Records
....................
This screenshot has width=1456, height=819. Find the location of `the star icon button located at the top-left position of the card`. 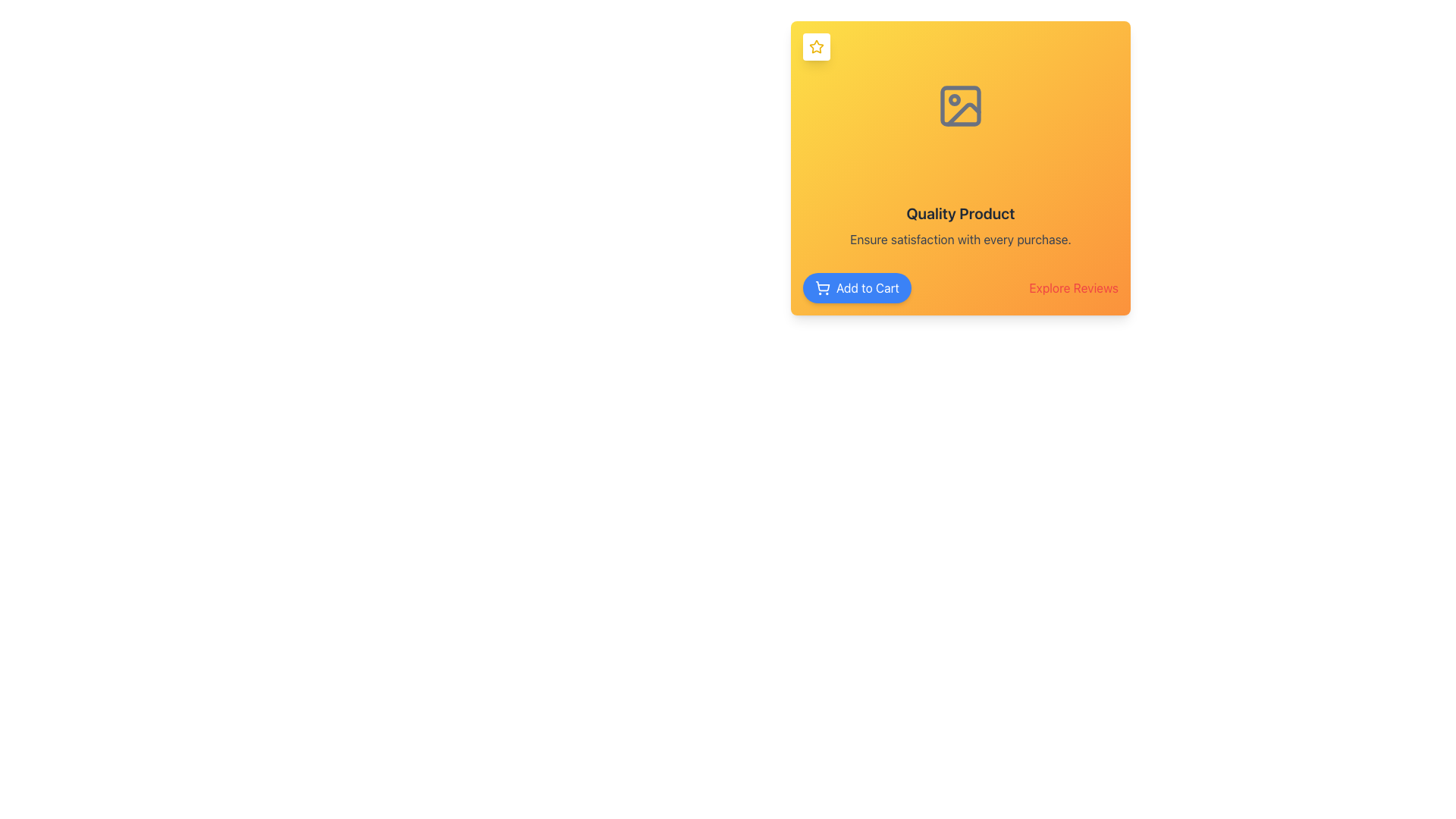

the star icon button located at the top-left position of the card is located at coordinates (815, 46).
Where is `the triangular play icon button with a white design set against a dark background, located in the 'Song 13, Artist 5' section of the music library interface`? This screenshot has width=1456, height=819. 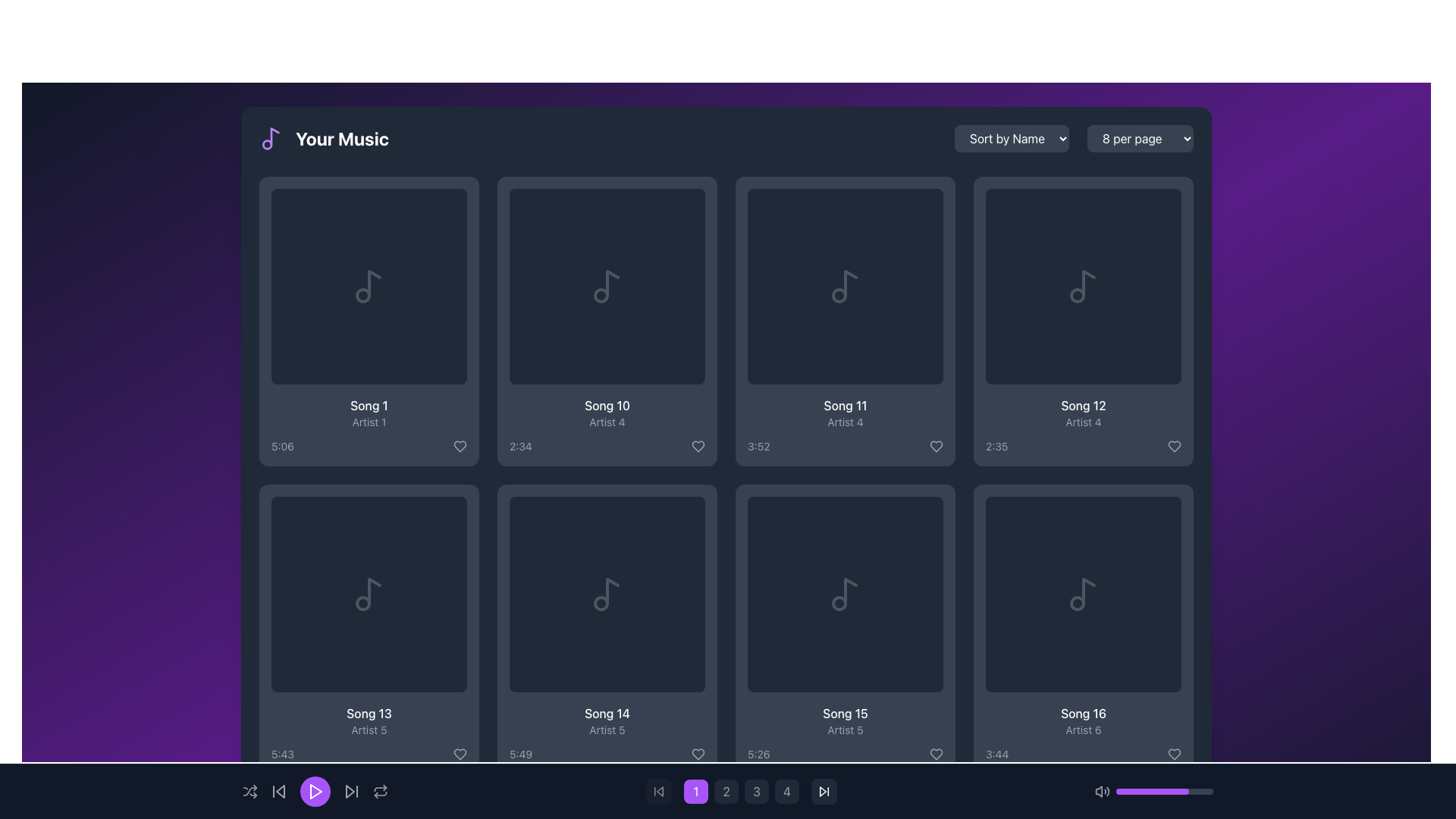 the triangular play icon button with a white design set against a dark background, located in the 'Song 13, Artist 5' section of the music library interface is located at coordinates (369, 593).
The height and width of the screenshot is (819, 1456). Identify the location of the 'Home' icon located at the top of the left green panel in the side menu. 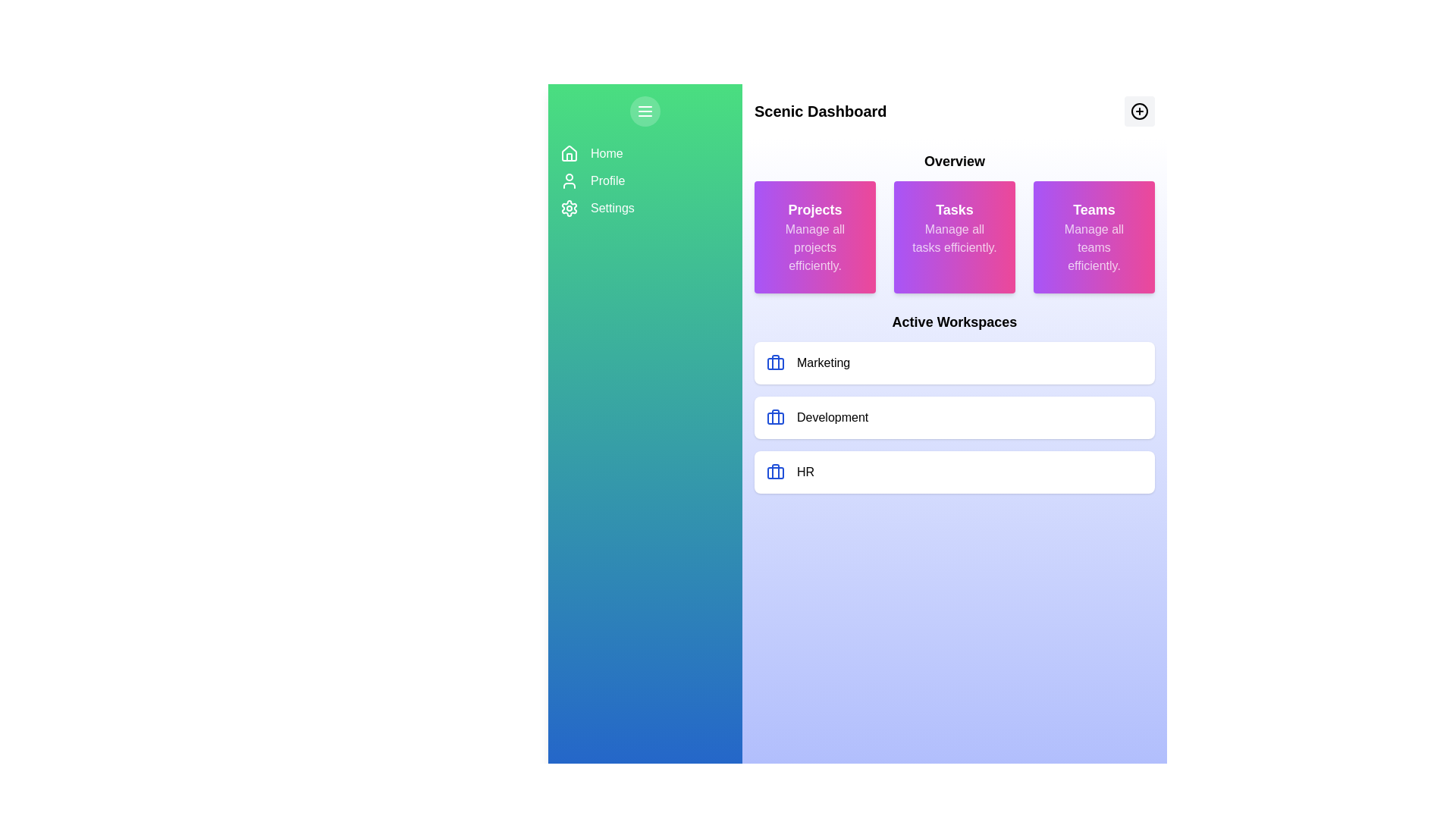
(568, 157).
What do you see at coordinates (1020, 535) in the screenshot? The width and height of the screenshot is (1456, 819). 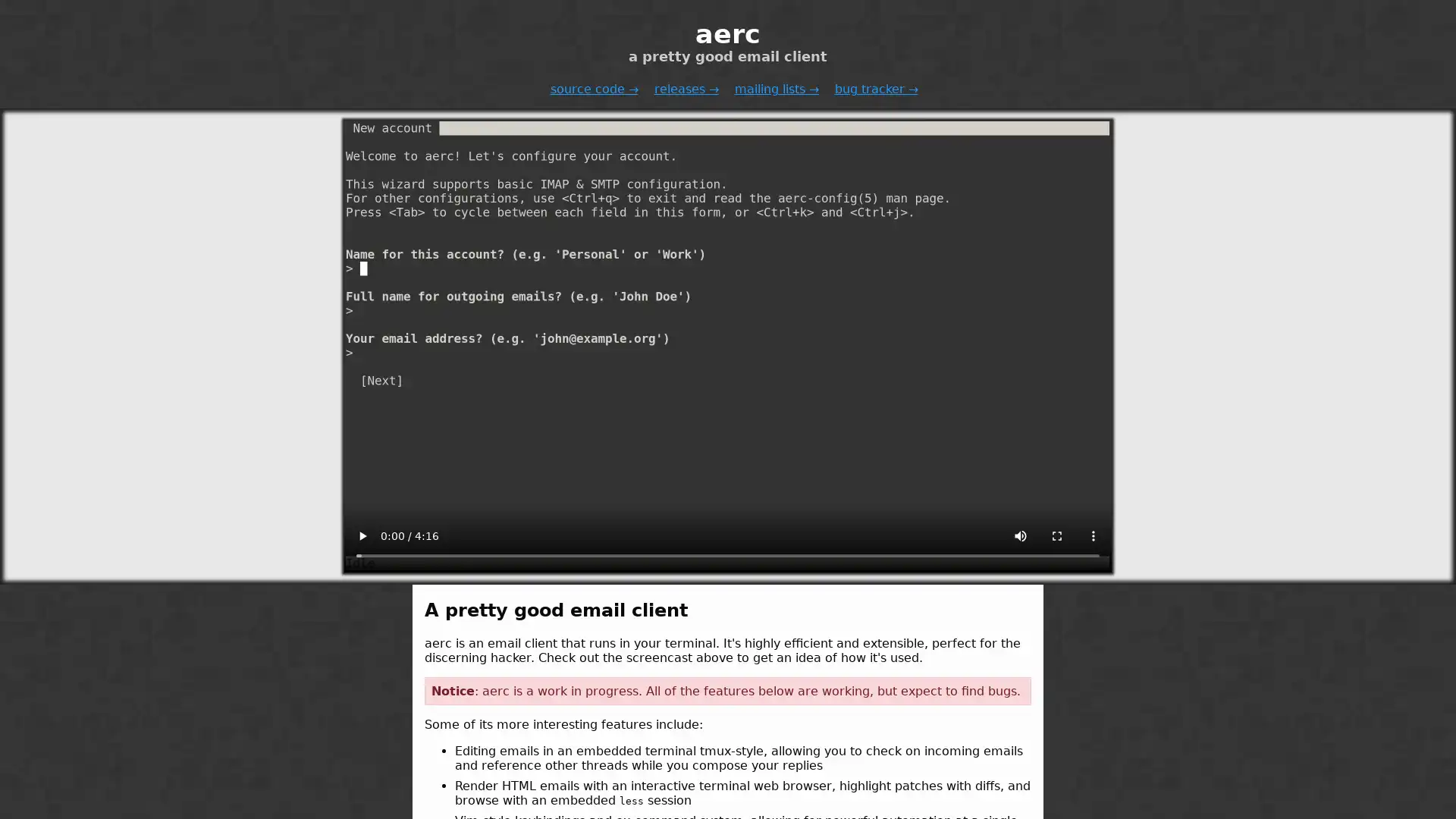 I see `mute` at bounding box center [1020, 535].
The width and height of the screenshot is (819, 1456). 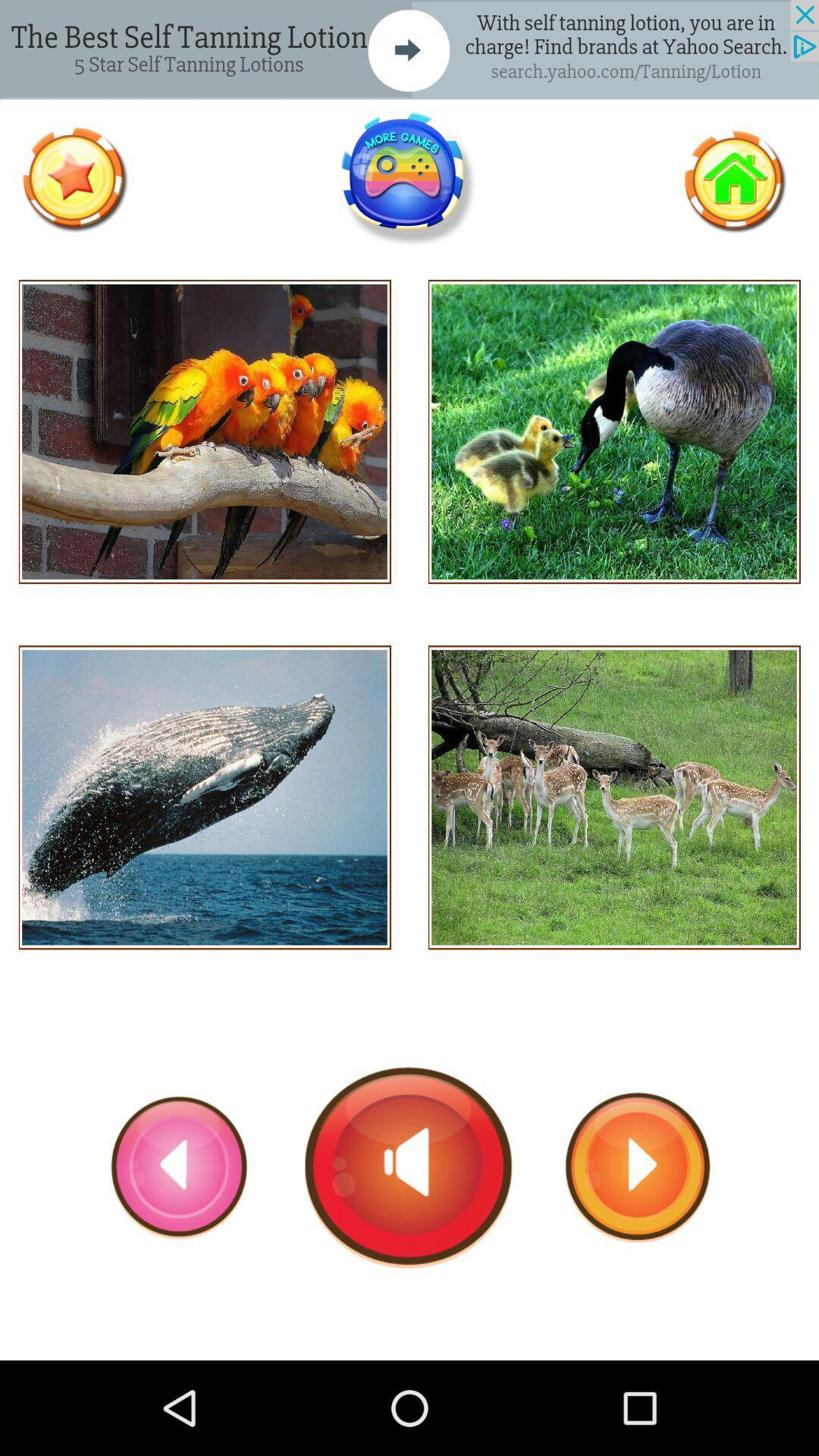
....................
What is expected >>
Lay out the lines from the start through the line containing "coordinates (815, 46)." as a two-column CSV headed instruction and response. Each row should pair a line's text with its answer, with each value in a single quoted field, line breaks replaced by spaces, and the pictures omitted.

Expected answer >>
instruction,response
"This screenshot has width=1456, height=819. Find the location of `the star icon button located at the top-left position of the card`.","the star icon button located at the top-left position of the card is located at coordinates (815, 46)."